## Data for this exercise
-- -- --
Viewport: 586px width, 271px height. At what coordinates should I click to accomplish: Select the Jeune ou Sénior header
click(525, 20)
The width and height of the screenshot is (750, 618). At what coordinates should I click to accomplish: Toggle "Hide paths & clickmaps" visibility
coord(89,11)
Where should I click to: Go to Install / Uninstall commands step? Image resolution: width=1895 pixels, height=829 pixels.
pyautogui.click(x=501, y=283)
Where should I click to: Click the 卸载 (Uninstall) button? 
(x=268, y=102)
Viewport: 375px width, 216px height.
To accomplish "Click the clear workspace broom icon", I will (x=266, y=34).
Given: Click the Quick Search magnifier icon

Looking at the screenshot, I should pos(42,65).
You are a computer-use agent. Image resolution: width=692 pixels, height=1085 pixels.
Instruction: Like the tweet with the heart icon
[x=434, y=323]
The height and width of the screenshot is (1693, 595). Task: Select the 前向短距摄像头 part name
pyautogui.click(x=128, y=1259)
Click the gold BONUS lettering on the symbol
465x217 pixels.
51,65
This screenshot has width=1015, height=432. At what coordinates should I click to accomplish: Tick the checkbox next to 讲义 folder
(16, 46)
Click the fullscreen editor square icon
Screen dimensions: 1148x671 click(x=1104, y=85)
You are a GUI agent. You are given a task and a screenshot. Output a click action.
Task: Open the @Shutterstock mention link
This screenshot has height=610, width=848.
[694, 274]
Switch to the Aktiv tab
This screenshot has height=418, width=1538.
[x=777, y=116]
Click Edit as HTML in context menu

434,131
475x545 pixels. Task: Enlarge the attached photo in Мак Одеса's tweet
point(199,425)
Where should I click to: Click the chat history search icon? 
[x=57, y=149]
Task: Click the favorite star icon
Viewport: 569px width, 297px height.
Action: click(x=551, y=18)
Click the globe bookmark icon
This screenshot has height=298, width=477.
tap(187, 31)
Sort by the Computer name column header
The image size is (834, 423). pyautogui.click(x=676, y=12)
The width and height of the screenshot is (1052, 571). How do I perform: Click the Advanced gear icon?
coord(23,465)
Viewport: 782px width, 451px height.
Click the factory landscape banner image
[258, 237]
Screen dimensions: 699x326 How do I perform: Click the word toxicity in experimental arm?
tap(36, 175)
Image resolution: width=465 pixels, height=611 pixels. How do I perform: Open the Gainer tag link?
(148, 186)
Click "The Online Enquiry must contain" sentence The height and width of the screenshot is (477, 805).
-- -- --
## Your task
Make a copy of each line in the records that has the word "agent".

## Response to the exercise
You are a computer-use agent. Image resolution: width=692 pixels, height=1085 pixels.
You are a GUI agent. You are given a task and a screenshot. Output a click action.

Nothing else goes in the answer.